The Strange Career of Jim Crow


    The strangest and most notable fact about Jim Crow’s career was that Jim Crow was not a person at all. In fact, Crow were racial and segregation state and local laws that were enforced after the Reconstruction period that withheld until 1965. The laws began in 1890 and held strong for seven and a half decades. These laws proved that African Americans were inferior to white people, and also stereotyped a disadvantage toward African Americans socially, economically and religiously. The strange career of Jim Crow became a way of life for a divided race in the Southern United States and which ultimately, led to the downfall of a constructed and powerful segregation.

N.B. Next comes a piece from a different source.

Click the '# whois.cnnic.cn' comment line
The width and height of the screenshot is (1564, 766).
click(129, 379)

    Jim Crow began his career as an offensive slang term toward a black man and became a law to separate the rights of black and white men. Jim Crow laws were passed in the North long before the Civil War in which white-supremacy ran rampant. Not only did this racial divide occur, but blacks were also brought to media. Newspapers around the Southern United States exposed blacks as a less superior race and oftentimes, even made up criminal crimes committed by the race. This law affected people everywhere. A black man could not work, eat or even marry in the same place as a white man. By 1944, the laws had become so extreme that a black man could not even be in a white man’s presence unless he was serving them.

           

The demise of the Jim Crow laws began in World War II where Hitler held supreme of the white race. The destruction of World War II started raising questions about the Democratic faith of society and what these laws really mean in the midst of the Great Depression. In 1948, President Harry Truman took action. He decided to enforce fair voting and hiring and to unite the armed forces, regardless of race. Although this did not end the war on race, it did start a very long road in which black people had equal rights.

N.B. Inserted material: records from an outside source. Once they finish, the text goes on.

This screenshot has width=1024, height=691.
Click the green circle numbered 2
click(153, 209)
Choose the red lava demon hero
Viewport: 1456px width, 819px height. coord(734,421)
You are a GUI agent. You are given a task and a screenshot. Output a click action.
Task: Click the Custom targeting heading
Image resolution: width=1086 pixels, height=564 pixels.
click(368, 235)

Finally, in 1954, the Supreme Court Justices announced that the laws of Jim Crow and the segregation of races in public schools hurt African Americans to gain the full amount of education. Many people protested, but it was the final stepping stone in what became only the start of a very long struggle. Although we have come a long way from the Jim Crow laws in 1890, we still have a long way to go as far as race and stereotyping goes. Hopefully, society will continue to be able to put these ideas in the past and finally Jim Crow rest in peace.